Vielleicht kannst Du Dich ja herauswinden, indem Du beschließt, dass Ihr über eine Nachbarin gesprochen habt. Wenn er Dich also wieder anspricht, falle ihm ins Wort und sage, dass es der Nachbarin gut geht und Ihr Euch alle schon freut auf deren Baby, das Mitte März kommt.
Ansonsten sag es, wie es ist. Sonst lernt er es ja nie.
Ich wünsche Dir, dass Du gut in 2012 kommst und ganz viel Glück und alles, was Du Dir wünschst.
Liebe Grüße
Yaspiz

madove - 31. Dez, 11:34

Ja, das war auch mein erster Gedanke, den Eindruck zu erwecken, das Mißverständinis hätte "nur" darin bestanden, daß ich dachte, wir sprechen über jemand drittes. Oder mir immer größere Kissen unter den Pullover zu stecken und mir demnächst kleine Kinder von meinen Bekannten auszuleihen, wenn ich einkaufen will.
Aber ich will ja gar nicht heucheln oder lügen, nicht mal, um es gradezubiegen. Aber in diesem Fall hab ich mich wirkich in eine blöde Ecke manövriert. Mal sehen, was ich mache.

Vielen Dank für Deine guten Wünsche, die ich gern zurückgebe!!
Dietmar (Gast) - 31. Dez, 11:34

Gerade der Familie vorgelesen, die sich prächtig amüsiert. Danke und einen schönen Jahreswechsel!

madove - 31. Dez, 11:40

Na, dann wars ja wenigstens zu irgendwas gut ;-)
Und danke und Euch auch...!
G u i n a n (Gast) - 31. Dez, 16:29

Da ist der Gute jetzt aber um einen wichtigen Lernerfolg gekommen.
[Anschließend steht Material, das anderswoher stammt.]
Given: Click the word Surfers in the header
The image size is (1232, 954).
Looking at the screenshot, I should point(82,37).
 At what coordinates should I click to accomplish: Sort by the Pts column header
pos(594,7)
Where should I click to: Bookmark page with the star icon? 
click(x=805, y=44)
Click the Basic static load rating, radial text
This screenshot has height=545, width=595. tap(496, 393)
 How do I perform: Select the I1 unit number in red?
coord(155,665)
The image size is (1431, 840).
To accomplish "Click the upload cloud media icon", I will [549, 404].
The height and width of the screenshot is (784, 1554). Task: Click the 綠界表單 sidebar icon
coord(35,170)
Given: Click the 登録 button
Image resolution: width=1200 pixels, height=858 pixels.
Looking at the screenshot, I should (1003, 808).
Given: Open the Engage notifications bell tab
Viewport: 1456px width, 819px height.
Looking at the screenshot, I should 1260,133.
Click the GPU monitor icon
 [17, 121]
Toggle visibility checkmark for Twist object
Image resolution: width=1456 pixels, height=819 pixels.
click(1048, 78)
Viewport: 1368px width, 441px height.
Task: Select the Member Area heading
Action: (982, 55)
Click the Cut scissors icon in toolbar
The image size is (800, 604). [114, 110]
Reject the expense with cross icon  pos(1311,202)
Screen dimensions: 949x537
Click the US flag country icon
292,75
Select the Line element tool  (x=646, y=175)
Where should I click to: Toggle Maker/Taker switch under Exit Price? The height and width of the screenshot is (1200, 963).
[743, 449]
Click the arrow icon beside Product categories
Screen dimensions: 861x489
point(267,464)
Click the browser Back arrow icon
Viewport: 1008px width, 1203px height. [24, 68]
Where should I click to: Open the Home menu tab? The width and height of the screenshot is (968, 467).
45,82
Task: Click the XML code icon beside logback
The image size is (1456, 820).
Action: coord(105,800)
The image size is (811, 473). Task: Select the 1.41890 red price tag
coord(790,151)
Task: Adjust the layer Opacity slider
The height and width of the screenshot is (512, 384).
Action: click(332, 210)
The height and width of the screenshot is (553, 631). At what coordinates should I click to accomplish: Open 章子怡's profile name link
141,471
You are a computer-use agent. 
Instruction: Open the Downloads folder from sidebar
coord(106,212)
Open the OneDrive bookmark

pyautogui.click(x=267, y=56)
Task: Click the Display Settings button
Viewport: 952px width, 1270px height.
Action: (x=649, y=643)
Den solltest du ihm vielleicht doch noch ermöglichen.
In zwei Wochen gehst du wieder hin, diesmal ohne den Tascheninhalt, guckst ihn mit großen traurigen Augen an und murmelst: Ach, fragen Sie bitte nicht...
Wenn du dann noch die Hände vor's Gesicht schlägst und anfängst, haltlos zu schluchzen, spricht er nie wieder fremde Frauen auf irgendwelche Umstände an.

madove - 31. Dez, 17:23

Im Ernst hatte ich auch darüber nachdedacht. Also das nächste Mal möglichst schlankmachend angezogen und verheult geschminkt hinzugehen und zu hoffen, daß er sich nicht traut zu fragen. Aber wenn er doch fragt? Dann erzähl ich vielleicht noch größeren Müll?! hilfe.
wr (Gast) - 31. Dez, 16:37

Ach mein Dicker, das geschieht dir so recht... ;-*

madove - 31. Dez, 17:17

:-P
Ich fürchte auch. f*ck.
Samuel B. - 31. Dez, 16:49

ok, ich geb zu, ich hab auch gelacht! aber das "mitte märz" ist einfach nur zu gut. ich komme zwar gerade vom dienst und eigentlich müsste ich gerade noch geübt sein - aber mir fällt beim besten will einfach nichts ein, wie damit umzugehen. ich glaube, ich würde es auf einen nächsten einkauf ankommen lassen, wie er dann reagiert. wünsch dir was!

madove - 31. Dez, 17:22

Ja, ich denke, darauf wirds rauslaufen, nachdem mein Mann sich weigert, die nächsten 20 Einkäufe allein zu machen, damit ich meine Neurosen weiterpflegen kann ;-)
Vermutlich werde ich einfach geduckt hinter irgendwelchen Regalen rumkriechen, in der Hoffnung, daß ich es schaffe, seine Kollegin zu erwischen.
Ich habe vor allem Angst davor, daß doch irgendein Gespräch entsteht, in dem es wieder aus mir spricht und ich dann hinterher Drillinge bekommen muß oder so.
Yaspiz (Gast) - 31. Dez, 18:36

Übrigens habe ich auch in jungen Jahren mal die Schwester meines damaligen Freundes gefragt, wann denn ihr Baby käme. Das war längst da und sie hatte es für ihre Geburtstagsparty bei ihrer Mutter geparkt. Fauxpas. Aber sie konnte mich eh nicht leiden, von daher änderte das nichts zwischen uns.
Bis heute habe ich nicht vergessen, mit welchem Gesichtsausdruck und in welcher Stimmlage sie mich darauf 'hinwies'.
Ich hatte sie ziemlich verletzt, ohne es zu wollen. 'Lerne zu denken, bevor Du redest' lässt sich also durchaus auch auf Dein Gegenüber anwenden, genauso wie auf das Gegenüber der Schwester meines damaligen Freundes, nämlich mich. Ist mir auch nie wieder passiert.

madove - 1. Jan, 09:38

Ja, das ist auch peinlich.......

Wahrscheinlich ist das mit dem Denken sowieso keine schlechte idee, stimmt schon ;-)
prisca (Gast) - 31. Dez, 19:41

Eine echt saublöde Situation *kicher*!
Bestell doch einfach eine richtig gute Lösung beim Universum. Welche denen einfällt, wirst du dann ja sehen... :-)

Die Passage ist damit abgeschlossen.